Inat has also led a research project supported by the Scientific and Technological Research Council of Türkiye (TÜBİTAK). The project, titled “Türkiye–İran İlişkilerinde Yazılı Kaynakların Yeri (1979–2015)” (The Role of Written Sources in Turkey–Iran Relations, 1979–2015), examined the production, circulation, and influence of written materials—such as official documents, memoirs, and academic works—in shaping bilateral relations between Turkey and Iran in the post-1979 period .

Inat has supervised a large number of doctoral dissertations in the field of International Relations, many of whose authors have gone on to pursue academic careers at Turkish universities. Among his former PhD students, Furkan Polat and Mustafa Şehmus Küpeli currently serve as faculty members at Bursa Technical University, while Abdullah Erboğa is affiliated with the National Defense University. Filiz Cicioğlu and Yıldırım Turan hold academic positions in the Department of International Relations at Sakarya University. Several other doctoral graduates under his supervision are members of the Middle East Institute at Sakarya University, where they contribute to research and graduate training on regional politics, security, and foreign policy.

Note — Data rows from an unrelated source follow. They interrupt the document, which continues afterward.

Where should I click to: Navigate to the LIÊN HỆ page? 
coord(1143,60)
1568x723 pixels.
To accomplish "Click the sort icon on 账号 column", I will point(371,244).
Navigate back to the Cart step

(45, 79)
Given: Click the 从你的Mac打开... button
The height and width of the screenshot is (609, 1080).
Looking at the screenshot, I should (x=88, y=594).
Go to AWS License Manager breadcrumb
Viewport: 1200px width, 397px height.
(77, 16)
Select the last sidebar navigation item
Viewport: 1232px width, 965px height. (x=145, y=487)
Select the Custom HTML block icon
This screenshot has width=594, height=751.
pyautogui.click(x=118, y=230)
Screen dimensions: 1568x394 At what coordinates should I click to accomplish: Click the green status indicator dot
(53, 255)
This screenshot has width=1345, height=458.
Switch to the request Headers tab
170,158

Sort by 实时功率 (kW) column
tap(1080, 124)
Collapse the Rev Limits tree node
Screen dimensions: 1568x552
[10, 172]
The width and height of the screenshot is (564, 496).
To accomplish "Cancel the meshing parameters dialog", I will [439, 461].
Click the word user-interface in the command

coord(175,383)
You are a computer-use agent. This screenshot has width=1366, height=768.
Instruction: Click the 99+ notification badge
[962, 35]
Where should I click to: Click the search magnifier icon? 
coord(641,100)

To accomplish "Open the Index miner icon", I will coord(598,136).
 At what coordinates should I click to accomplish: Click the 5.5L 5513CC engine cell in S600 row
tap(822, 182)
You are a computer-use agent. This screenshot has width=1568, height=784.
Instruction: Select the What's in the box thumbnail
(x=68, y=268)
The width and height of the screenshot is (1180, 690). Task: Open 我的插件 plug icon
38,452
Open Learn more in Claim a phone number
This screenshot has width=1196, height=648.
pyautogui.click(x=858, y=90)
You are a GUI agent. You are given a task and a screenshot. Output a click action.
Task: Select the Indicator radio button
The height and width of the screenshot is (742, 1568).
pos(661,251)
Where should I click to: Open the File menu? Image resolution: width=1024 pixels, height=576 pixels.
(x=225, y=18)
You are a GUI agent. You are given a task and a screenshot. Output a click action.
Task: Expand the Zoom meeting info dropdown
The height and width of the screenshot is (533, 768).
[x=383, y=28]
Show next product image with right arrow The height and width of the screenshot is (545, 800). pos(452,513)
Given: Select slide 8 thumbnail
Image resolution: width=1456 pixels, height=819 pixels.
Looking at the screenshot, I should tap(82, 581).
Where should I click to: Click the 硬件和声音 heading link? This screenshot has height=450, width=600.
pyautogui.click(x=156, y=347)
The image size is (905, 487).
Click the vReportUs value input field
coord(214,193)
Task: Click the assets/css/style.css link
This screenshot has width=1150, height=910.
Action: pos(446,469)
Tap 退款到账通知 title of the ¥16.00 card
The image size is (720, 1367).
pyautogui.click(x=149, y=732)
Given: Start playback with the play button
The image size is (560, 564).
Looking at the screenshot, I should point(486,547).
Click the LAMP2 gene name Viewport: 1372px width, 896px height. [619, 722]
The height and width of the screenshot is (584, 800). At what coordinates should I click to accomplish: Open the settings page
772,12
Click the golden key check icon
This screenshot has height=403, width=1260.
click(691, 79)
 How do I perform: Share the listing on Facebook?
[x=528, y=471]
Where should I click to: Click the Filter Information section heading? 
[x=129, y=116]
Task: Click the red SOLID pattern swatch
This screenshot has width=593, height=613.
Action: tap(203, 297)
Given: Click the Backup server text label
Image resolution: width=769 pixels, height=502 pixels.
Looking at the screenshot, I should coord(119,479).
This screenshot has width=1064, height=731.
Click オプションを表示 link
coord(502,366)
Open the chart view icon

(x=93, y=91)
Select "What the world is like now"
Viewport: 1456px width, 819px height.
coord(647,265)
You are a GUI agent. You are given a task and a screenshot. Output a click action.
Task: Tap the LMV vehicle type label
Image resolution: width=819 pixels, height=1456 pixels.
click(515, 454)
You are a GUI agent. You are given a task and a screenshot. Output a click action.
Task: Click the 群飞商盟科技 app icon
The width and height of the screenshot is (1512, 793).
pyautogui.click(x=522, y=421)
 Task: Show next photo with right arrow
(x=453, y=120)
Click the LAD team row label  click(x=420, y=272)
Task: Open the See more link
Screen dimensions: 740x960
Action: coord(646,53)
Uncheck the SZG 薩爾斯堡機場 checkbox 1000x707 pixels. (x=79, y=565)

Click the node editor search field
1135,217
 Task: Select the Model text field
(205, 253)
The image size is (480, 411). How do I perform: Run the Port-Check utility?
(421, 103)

His political commentaries appeared in Turkish dailies such as Star, and Sabah.

==Views==
Inat is known as a public and academic supporter of an EU-like supranational organization for the Middle East led by Turkey and Iran. He likens cooperation between Turkey and Iran to the cooperation between Germany and France, resulted in the establishment of European Union. According to Inat, only such an organization in the Middle East can end conflicts and wars among the states in the region as the EU did after the Second World War. In particular, İnat provocatively asks whether the Middle East must endure a catastrophe on the scale of World War II to arrive at the cooperative peace Europe achieved. He highlights that despite recent polarizing trends, Europe learned from its devastating religious wars, built preventive mechanisms, and institutionalized regular dialogue to de-escalate tensions. This, he suggests, is a lesson the Middle East has to internalize.

İnat’s views resonate with liberal institutionalist theories, particularly those emphasizing the pacifying effects of economic interdependence and institutional binding. In line with the functionalist tradition of regional integration theorists such as David Mitrany and Ernst Haas, İnat sees economic cooperation as the necessary first step toward broader political integration. Economic Cooperation Organization, of which both Turkey and Iran are founding members, appears in his framework as a proto-institution through which economic ties can be deepened. However, İnat maintains that the current level of trade—peaking at $16 billion in 2011—is insufficient to produce the kind of mutual interdependence that could underpin supranational integration.

Inat’s regional vision also aligns with the thinking of scholars who criticize external (especially Western) interventions as destabilizing, instead advocating for the emergence of endogenous regional orders. Similar to Barry Buzan and Ole Wæver’s concept of Regional Security Complexes, İnat asserts that the resolution of Middle Eastern conflicts must come from within the region. He argues that only regional powers with sufficient economic and strategic capacity can stabilize their environment. Yet, in his view, no single Middle Eastern country currently fulfills the criteria of a regional hegemon. For İnat, the only viable path toward regional order is the joint leadership of Turkey and Iran, contingent upon their ability to forge economic interdependence and institutional cooperation.

==Selected publications==

1. Dünya Çatışmaları, 2 Volumes, (with Burhanettin Duran and Muhittin Ataman) (Ankara: Nobel Yayınları, 2010) (in Turkish)

2. Foreign Policy in the Greater Middle East: Central Middle Eastern Countries, (with Wolfgang Gieler) (Berlin: WVB-Wissenschaftlicher Verlag Berlin, 2005)

3. “Türkische Aussenpolitik zwischen Europa und Amerika”, Blätter für deutsche und internationale Politik, Oktober 2005: 1237-1241

4. "Alman Dış Politikası’nın Temel Belirleyicileri: Tarih, Ekonomi ve Güvenlik", Finanspolitik ve Ekonomik Yorumlar, 48(556), 2011: 45-55.

5. "Economic Relations between Turkey and Germany", Insight Turkey, Vol. 18, No. 1, 2016, pp. 21–35.